死亡の男性、発見前夜は都内に 那須の遺棄事件、現場付近の防犯カメラに不審な車両 事情聴取で「仕事上のトラブル」

2人の焼損遺体が見つかった遺棄現場=17日午後5時、那須町伊王野

 栃木県那須町伊王野の河川敷で男女2人の焼損遺体が見つかった死体遺棄事件で、事件発覚前日の15日午後9時過ぎに被害男性の姿が東京都内の防犯カメラに写っていたことが18日、捜査関係者への取材で分かった。遺体が見つかった16日早朝にかけて事件に巻き込まれたとみられる。また同日午前4時過ぎには、遺棄現場から約1.5キロ手前の道路沿いの防犯カメラに、現場方向へ向かう黒っぽい不審な車が映っていたことも判明。30分ほどで戻る様子も確認されており、県警は死体遺棄に関与した可能性があるとみて捜査している。

 県警によると、死亡したのは東京都台東区が本籍地で住所、職業不詳の男性(55)と、40~60代の女性。女性の身元は分かっていない。

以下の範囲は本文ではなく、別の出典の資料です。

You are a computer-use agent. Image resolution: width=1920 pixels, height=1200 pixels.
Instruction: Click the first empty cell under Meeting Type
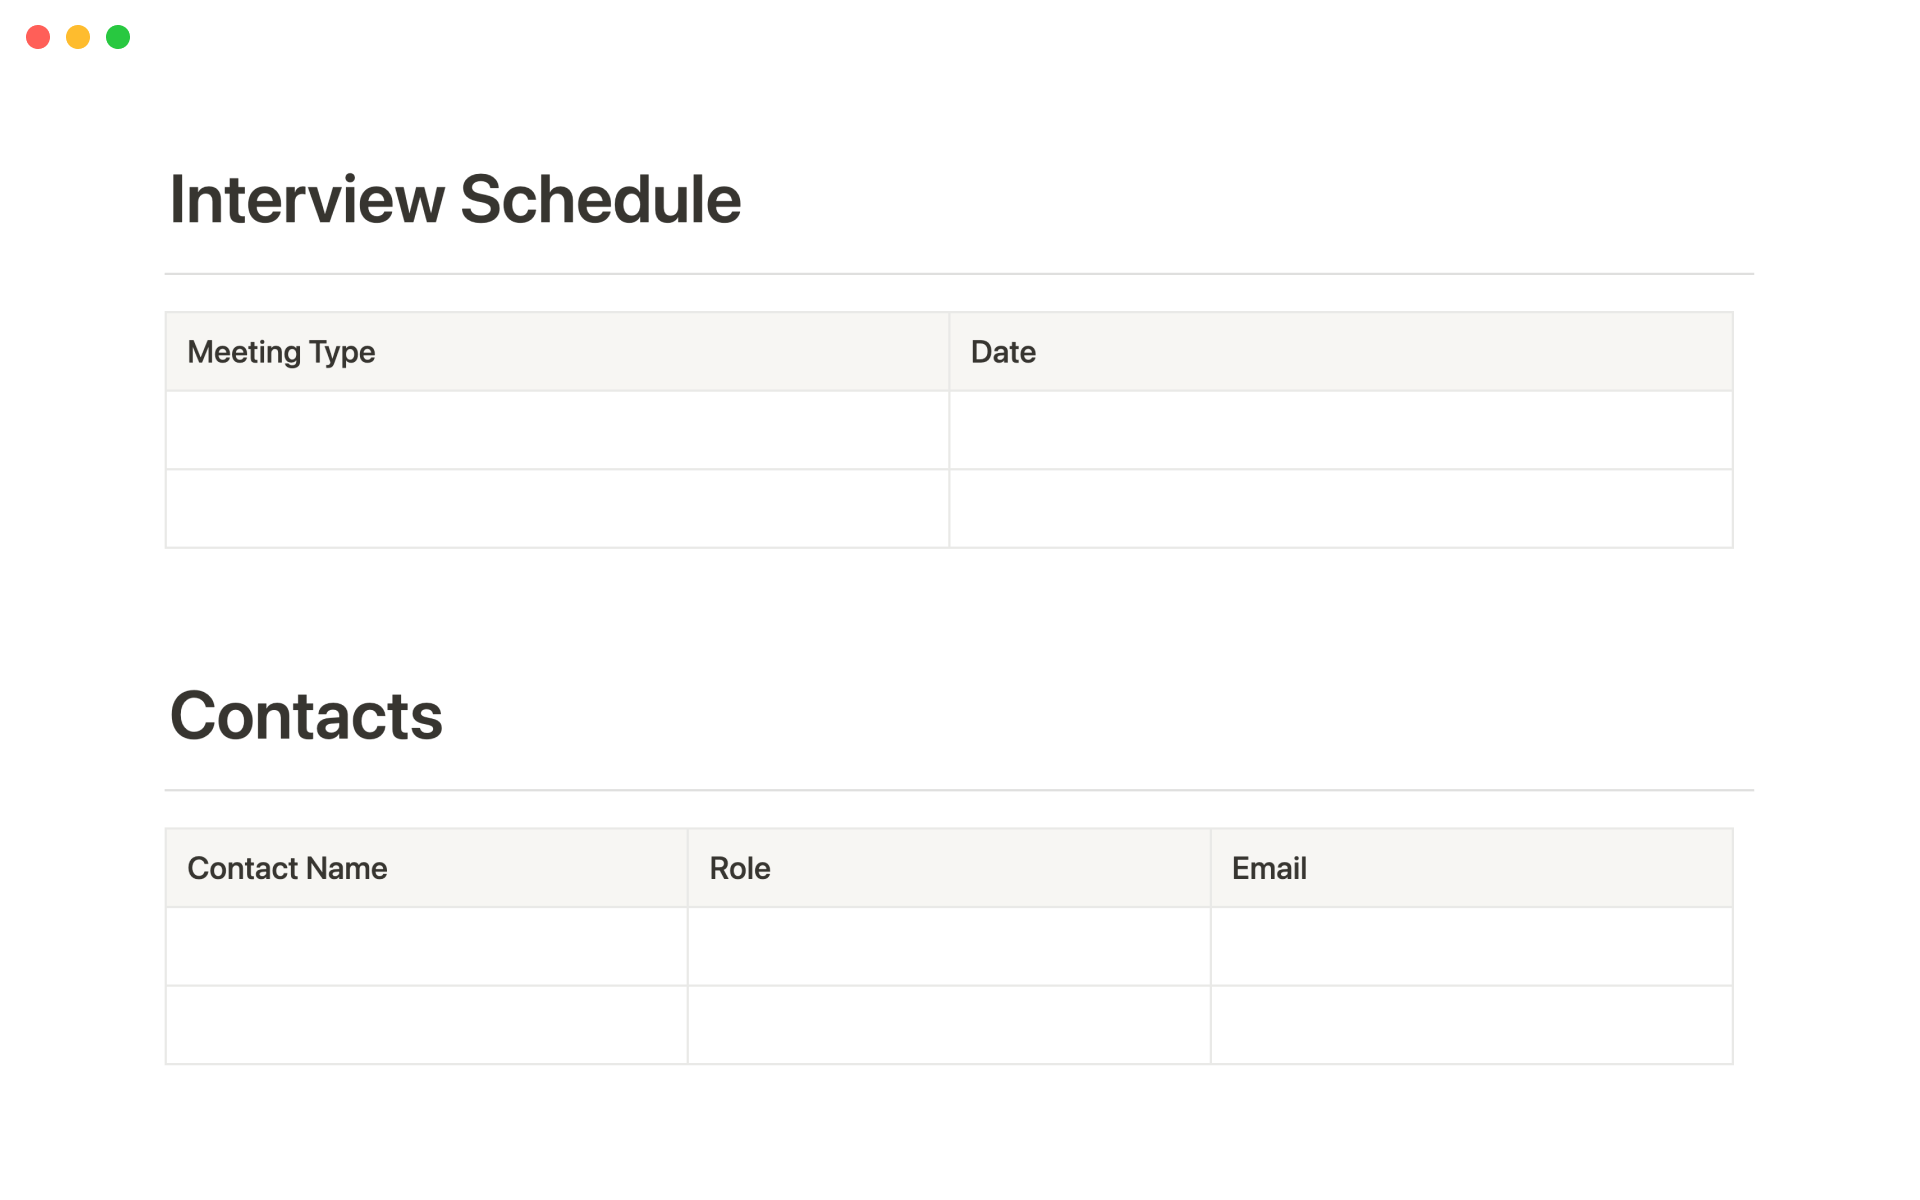pos(557,430)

 男性は同区を中心に飲食店などを複数店経営していた。捜査関係者などによると、事件発覚の約10時間前、都内の防犯カメラに男性の姿が映っていたことが判明した。

 司法解剖の結果、2人の首には絞められたような皮下出血の痕があり、死因は首を圧迫された窒息死だった。女性の頭部には複数箇所の骨折があり、鈍器のようなもので複数回殴られたとみられる。

 県警は都内にいた男性が15日午後9時以降に事件に巻き込まれて殺害され、那須町伊王野の河川敷に遺体を遺棄された可能性があるとみて捜査。複数人の関与を視野に入れている。

 17日には20代の男性が都内の警察署へ出頭。県警は任意で事情聴取した。男性は「仕事上のトラブルがあった」などと説明したという。県警は死亡した男性の交友関係を調べるとともに、関係者ら複数人から事情を聴いている。

 事件は16日午前6時50分ごろに発覚。通報を受けた那須塩原署員が2人の焼損遺体を発見した。捜査関係者などによると、遺体の足は結束バンドで縛られた状態で、顔に袋のようなものをかぶせられ、その上から粘着テープが何重にも巻かれていた。